Let me stress again the importance of reading labels on core ingredients… I bet you will be surprised. It is vital to your success in losing weight.

If you have any questions or would like to chat with me, please email me at kevin@valuegrub.com. I would love to hear from you!

My tips for gaining muscle/weight:

I have been strength training since June 11, 2013 (I was 25 at the time). I started at 135 pounds (5’7″) and within my first year, I was reaching 180 pounds. While focusing on squatting as much weight as possible, I reached my heaviest at 205 lbs. All this coming from someone that had trouble gaining weight all my life.

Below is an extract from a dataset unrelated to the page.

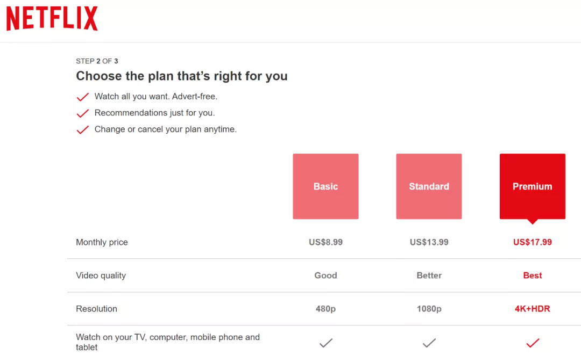Select the Premium plan tile
Image resolution: width=581 pixels, height=355 pixels.
pyautogui.click(x=532, y=186)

Every meal, I ate in excess while not being completely reckless. I would eat as much high-protein food as possible, even though it wasn’t lean (chuck, aka burgers were my forté). Every burger was plan, no condiments or cheese. I would eat about 50g of protein per sitting (which at my muscle mass, about 15 grams of protein were wasted) to reach 700+ calories per meal. I ate to eat, it became a chore.

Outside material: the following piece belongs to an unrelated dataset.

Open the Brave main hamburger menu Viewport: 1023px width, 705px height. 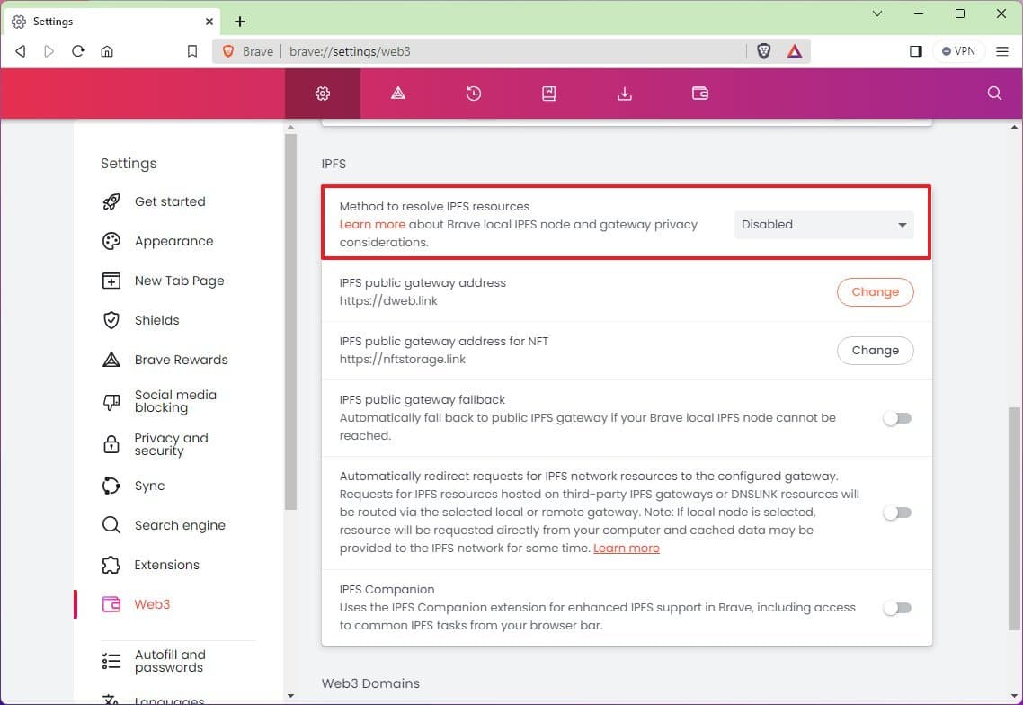point(1002,51)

Before we continue, a quick note on the section below. Everyone has their own opinion on how to manage their diet when building muscle. Everyone thinks they’re right and will fight to the death to prove it. The tips below are intended as a stepping stone, I suggest you cater it to your lifestyle and goals.

Time for some non-definitive bullet points:

Eat more than you burn.

  • Eat breakfast! Don’t skip the most important meal of the day.
  • Don’t be reckless. Go for high calorie but ignore ingredients/condiments that don’t attribute to your overall goal.
  • Don’t forget to eat. I know that sounds crazy but sometimes life gets in the way and you go hungry. Try not to allow that hunger feeling to go on for too long. Plan out your day if necessary. Mixed nuts, granola bars, tuna/cracker sets, etc. should hold you over.
  • After working out, fill your body with simple carbs. Apple sauce, fruit, baby food, dried raisins/craisins, poptarts, etc. (This is a light snack, not a meal.)
  • Eat real food (i.e., a protein with white rice) after your post-workout snack. If you’re in a pinch, a protein shake will work, but add some real food to it. Balance out all that milk protein. Milk, banana, a little peanut butter, and protein powder. Just remember real food is always better than protein powder, this is not a substitute.
  • Eat before you workout! Consider not eating garbage (like fast food) before working out. Personally, I cook up some pasta (season your water with salt) and just eat that 30 to 60 minutes before lifting. This creates good/clean energy and a nice pump.
  • If you’re pressed for time, consider pre-making all your meals. Buy meat or fish in bulk at Costco/Sam’s Club/BJ’s (tenderloin is cheap and lean). I would bake it with salt, pepper, mojo. Weight out a 6 – 8 oz serving with a cup of white rice or sweet potato, into tupperware and into the freezer. It would yield about 12 meals (about 2 – 3 bucks per serving). You can omit the carb depending on your goals, or make some with and some without the carb.
  • If you want a snack, grab some yogurt or cottage cheese. Cottage cheese is a great snack before bed as the protein is slow digesting.
  • Spend your green on food before supplements. I don’t spend much money on supplements, my stack consists of, a multivitamin, fish oils, creatine, L-arginine (morning/night), and coffee/expresso as a pre-workout.